I have seen that the IMF has asked the Fed to defer interest rate increases until we see clear signs of wage increases and inflationary pressure.
The request IMO is both scary and rationale given that so much of today’s National Income Accounting Identity (output=C+I+X-M) relies on factors that lie outside of its operation. I speak of new bank generated loan growth given that income growth/distribution and investment growth still appear to be weak in the scheme of things..i.e. C+I the drivers.
The last time the FRB delayed interest rate increases we had a debt financed consumption boom in the US followed by IR increases and a de facto financial collapse. By raising rates we likely restrict one of the few modes of generating consumption growth in the US (note auto loans) and many other countries. We also likely raise the impact of existing debt burdens on what are to date still historically low rates of income/wage growth.

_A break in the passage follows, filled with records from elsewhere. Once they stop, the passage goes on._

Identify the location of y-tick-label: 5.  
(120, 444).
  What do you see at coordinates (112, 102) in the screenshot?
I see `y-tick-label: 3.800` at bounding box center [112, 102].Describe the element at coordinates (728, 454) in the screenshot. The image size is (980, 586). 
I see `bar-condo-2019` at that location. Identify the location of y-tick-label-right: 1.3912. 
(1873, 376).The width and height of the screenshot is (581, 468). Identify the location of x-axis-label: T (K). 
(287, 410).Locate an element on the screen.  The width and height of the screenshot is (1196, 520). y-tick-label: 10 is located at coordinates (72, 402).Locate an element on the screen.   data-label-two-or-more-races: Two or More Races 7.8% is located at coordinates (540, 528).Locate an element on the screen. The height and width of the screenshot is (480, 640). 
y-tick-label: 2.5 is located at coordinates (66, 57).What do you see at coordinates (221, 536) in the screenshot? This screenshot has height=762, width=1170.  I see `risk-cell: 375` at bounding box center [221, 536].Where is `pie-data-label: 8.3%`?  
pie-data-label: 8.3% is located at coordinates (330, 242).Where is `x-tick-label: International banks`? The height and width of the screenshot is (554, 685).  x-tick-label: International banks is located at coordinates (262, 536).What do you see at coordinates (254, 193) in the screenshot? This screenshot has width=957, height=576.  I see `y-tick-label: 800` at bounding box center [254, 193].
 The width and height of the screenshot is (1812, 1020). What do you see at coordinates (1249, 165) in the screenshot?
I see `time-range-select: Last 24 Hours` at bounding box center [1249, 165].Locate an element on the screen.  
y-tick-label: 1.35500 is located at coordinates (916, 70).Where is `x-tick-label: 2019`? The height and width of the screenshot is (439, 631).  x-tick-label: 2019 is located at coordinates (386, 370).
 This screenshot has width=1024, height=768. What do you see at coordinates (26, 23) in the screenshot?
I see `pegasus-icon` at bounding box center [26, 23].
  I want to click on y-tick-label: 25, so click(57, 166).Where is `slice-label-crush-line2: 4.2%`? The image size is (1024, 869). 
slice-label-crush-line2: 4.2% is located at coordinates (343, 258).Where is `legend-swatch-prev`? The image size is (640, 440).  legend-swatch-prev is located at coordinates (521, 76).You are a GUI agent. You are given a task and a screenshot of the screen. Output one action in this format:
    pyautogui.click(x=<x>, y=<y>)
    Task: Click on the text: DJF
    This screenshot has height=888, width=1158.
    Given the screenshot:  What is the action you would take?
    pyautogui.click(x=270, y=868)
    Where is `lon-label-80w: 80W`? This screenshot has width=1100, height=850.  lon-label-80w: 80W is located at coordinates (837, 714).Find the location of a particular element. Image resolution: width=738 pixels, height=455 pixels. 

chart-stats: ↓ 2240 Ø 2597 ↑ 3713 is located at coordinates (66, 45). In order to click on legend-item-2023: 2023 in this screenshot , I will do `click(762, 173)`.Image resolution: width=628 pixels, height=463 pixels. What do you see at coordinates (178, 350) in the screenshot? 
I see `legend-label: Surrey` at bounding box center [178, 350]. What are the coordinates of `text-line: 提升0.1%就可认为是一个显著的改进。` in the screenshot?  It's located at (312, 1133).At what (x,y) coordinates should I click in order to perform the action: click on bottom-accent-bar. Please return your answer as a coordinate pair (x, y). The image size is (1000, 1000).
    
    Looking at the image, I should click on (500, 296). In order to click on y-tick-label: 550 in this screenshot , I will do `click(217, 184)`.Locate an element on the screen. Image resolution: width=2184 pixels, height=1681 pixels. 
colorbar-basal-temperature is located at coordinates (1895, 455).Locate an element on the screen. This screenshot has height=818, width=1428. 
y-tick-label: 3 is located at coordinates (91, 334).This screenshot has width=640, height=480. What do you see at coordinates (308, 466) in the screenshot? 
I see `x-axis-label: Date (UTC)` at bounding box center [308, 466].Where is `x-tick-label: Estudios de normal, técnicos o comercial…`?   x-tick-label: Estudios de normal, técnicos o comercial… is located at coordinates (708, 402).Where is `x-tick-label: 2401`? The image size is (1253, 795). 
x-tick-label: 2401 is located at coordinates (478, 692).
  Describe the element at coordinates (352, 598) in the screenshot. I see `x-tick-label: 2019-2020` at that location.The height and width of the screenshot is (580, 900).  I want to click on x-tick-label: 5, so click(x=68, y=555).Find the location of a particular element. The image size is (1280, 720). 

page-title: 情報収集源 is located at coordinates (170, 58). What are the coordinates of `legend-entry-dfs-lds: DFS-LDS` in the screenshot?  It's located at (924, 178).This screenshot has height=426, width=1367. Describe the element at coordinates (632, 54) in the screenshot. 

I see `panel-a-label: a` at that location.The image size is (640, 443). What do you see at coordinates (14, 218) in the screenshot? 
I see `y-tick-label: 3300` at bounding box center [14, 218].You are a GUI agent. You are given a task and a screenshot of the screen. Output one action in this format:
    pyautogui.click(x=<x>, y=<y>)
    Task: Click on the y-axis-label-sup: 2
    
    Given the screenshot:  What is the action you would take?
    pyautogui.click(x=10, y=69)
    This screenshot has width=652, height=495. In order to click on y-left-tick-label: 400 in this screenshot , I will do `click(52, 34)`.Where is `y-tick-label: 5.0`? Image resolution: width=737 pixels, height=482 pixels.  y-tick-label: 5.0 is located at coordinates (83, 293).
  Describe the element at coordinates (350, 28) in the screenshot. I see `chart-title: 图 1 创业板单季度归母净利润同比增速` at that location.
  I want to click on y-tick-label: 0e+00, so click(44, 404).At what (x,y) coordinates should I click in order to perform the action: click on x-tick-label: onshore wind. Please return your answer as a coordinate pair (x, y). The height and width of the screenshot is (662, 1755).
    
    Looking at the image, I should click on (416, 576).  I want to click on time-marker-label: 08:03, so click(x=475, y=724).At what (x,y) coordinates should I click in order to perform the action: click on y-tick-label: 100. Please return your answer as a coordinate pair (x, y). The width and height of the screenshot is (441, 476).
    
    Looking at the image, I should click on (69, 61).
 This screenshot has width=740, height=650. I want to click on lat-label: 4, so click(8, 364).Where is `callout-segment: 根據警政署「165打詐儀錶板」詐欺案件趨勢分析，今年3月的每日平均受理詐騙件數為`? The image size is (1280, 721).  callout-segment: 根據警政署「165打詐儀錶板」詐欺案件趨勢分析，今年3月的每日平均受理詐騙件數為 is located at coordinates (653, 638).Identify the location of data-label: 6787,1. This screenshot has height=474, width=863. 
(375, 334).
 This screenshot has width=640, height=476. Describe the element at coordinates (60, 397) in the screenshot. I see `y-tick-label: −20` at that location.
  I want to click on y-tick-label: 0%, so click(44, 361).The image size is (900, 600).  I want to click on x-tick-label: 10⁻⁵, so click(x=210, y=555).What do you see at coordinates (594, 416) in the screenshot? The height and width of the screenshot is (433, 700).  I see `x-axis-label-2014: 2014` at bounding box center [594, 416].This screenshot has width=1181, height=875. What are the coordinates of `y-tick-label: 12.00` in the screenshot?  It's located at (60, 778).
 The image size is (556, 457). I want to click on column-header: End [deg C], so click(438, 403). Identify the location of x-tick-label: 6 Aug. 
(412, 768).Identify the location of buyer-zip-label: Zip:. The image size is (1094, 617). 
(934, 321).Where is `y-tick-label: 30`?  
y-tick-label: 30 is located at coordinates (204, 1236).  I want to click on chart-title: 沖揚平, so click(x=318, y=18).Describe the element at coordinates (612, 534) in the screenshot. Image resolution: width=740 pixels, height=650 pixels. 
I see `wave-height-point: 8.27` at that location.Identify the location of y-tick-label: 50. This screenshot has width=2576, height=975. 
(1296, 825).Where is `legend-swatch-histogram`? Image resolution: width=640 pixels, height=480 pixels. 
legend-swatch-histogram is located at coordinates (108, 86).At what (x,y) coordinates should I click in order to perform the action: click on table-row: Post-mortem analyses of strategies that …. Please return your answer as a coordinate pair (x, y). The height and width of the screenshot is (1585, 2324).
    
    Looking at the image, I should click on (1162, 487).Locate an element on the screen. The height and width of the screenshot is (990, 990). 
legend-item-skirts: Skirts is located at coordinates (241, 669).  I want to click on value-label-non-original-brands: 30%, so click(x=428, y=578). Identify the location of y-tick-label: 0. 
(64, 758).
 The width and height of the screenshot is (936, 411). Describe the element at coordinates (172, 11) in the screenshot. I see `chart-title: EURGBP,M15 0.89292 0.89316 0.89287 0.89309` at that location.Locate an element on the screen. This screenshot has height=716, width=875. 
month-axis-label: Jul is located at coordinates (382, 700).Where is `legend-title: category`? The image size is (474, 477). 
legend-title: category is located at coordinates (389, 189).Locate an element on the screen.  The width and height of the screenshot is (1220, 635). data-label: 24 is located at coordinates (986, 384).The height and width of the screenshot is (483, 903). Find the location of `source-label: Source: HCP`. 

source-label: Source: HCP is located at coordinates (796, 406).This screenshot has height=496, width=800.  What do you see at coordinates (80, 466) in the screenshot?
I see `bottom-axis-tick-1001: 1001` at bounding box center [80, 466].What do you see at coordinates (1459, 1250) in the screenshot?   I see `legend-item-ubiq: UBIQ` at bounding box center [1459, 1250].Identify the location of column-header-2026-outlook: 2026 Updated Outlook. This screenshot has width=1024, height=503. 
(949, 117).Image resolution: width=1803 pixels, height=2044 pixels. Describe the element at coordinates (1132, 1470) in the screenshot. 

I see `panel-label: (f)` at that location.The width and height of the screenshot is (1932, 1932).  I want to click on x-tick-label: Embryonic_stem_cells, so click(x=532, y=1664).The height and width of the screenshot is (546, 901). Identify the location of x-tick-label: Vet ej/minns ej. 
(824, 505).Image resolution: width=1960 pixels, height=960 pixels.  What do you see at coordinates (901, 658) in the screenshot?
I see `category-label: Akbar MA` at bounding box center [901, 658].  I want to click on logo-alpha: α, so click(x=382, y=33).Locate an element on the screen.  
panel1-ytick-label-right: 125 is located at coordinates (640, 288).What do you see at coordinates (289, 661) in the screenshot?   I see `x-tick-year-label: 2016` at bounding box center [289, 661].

As such you have to ask yourself just what are we waiting for? Well we need higher income growth, but not just higher income growth: we need a more equitable and fair distribution so that economic growth itself becomes less reliant on debt and low interest rates, and less exposed to the scary divergence of asset values.
But the world is also changing in ways that question whether we can effectively outwait the inevitable: populations are aging and declining. Areas where the frame can still expand in consumption terms, areas such as China, may be heading into their own period of slow growth and low IR debt support.
Importantly will the status quo submit to a reconfiguration of the pie and can the world assume a less debt dependent economic raison d’etre?
So yes, the rationale to defer interest rate rises is both scary and realistic, but it fails to answer important questions: what are we waiting for, how long can we wait, and are our hopes realistic?
This is just a quick 3 minute post, but the issues are critical!